Copy out the records verbatim, from their first line through the line containing "The image size is (666, 700).", inclusive.
[Data extract]
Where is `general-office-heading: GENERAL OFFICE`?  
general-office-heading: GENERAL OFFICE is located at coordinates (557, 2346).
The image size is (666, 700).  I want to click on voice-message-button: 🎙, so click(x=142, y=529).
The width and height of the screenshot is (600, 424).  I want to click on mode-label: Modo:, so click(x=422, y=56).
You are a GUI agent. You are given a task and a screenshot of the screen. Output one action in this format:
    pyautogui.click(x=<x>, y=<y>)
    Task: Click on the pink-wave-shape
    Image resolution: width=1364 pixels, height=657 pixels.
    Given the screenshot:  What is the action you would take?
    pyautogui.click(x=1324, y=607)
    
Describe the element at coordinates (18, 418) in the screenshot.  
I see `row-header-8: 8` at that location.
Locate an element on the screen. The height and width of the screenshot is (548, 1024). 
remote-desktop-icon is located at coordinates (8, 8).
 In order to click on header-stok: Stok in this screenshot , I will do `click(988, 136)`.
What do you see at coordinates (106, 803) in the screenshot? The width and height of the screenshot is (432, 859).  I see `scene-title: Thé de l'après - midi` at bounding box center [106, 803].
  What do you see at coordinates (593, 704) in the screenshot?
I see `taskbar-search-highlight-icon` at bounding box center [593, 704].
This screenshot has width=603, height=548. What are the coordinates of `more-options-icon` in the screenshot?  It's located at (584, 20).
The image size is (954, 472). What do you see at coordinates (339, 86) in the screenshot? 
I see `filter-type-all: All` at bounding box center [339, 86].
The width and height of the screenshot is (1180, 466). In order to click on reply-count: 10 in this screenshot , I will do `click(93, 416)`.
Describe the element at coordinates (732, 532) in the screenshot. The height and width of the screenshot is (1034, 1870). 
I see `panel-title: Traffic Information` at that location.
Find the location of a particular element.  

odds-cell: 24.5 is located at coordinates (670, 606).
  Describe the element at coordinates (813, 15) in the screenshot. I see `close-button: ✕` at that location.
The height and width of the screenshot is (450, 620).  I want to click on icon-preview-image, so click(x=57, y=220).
[/Data extract]
> _Task output_
Where is `general-office-heading: GENERAL OFFICE`?  
general-office-heading: GENERAL OFFICE is located at coordinates (557, 2346).
The image size is (666, 700).  I want to click on voice-message-button: 🎙, so click(x=142, y=529).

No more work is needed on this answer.